= SHORT PROBLEM =
Count the lines in the entries below that contain the string "will". Reply with only that number.

-=-=-=-=-

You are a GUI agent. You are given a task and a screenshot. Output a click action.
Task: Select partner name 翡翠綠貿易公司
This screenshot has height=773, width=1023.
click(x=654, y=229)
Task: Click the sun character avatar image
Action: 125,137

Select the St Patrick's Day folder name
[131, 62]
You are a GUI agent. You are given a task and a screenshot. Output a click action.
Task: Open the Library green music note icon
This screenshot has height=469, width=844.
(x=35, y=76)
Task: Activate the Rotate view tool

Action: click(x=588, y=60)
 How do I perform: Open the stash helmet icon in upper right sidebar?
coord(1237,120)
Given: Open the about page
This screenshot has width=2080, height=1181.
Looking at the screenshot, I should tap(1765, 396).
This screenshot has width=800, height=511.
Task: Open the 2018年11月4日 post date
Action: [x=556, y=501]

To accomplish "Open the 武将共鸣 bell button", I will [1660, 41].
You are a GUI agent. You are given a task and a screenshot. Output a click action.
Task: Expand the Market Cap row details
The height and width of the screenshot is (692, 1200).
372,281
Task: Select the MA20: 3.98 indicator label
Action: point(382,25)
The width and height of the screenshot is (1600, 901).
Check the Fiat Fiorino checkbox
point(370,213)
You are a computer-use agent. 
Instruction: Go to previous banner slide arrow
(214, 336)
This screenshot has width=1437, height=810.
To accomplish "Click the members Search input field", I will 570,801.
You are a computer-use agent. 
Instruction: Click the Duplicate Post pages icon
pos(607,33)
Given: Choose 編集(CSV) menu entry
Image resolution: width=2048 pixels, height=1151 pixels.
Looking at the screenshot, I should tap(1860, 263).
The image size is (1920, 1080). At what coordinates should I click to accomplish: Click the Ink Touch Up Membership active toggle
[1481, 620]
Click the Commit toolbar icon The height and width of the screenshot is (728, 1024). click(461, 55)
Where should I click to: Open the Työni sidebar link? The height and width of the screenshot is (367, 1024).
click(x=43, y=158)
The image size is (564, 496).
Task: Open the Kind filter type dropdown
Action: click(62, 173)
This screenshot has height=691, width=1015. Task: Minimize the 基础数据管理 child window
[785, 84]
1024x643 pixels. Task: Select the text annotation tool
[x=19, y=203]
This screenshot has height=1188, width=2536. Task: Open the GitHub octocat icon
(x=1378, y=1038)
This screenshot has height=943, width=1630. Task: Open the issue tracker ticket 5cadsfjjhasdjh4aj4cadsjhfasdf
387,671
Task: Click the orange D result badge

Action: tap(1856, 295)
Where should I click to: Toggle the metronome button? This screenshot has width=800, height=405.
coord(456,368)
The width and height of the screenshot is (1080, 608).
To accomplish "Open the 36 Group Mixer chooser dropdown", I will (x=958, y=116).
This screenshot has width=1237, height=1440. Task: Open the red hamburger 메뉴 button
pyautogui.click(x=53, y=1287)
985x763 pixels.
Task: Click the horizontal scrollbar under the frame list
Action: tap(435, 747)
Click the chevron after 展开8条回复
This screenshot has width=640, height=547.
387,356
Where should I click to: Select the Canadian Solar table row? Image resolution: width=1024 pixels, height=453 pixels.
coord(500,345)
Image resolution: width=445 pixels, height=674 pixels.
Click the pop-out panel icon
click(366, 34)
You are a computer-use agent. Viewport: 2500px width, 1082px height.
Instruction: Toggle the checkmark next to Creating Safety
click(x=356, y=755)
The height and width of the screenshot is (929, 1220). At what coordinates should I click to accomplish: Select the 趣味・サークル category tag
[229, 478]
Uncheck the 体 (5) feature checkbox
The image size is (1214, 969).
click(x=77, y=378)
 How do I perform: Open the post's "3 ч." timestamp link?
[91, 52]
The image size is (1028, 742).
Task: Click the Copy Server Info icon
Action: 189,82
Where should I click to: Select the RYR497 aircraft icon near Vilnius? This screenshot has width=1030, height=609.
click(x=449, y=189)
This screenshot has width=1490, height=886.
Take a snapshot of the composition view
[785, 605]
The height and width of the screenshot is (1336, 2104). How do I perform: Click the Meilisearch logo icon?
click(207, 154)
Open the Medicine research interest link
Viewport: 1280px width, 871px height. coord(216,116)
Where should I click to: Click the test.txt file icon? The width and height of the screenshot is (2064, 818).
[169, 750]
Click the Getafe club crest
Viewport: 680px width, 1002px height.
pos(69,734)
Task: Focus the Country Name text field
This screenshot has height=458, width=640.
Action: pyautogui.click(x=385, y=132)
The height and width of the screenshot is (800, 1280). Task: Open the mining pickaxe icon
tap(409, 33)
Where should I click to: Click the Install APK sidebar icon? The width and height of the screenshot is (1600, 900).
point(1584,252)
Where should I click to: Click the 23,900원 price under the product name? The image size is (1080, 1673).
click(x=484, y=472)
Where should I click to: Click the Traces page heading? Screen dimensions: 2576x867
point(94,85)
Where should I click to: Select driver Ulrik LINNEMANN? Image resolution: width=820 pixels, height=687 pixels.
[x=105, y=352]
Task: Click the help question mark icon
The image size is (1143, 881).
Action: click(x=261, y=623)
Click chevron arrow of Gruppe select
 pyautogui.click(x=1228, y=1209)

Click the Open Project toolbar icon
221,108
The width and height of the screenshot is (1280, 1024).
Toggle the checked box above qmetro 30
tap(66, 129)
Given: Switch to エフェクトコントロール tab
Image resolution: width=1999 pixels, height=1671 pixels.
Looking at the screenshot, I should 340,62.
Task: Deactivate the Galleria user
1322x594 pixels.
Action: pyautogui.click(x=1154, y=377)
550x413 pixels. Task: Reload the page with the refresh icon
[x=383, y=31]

-=-=-=-=-

= ANSWER TO THE TASK =
3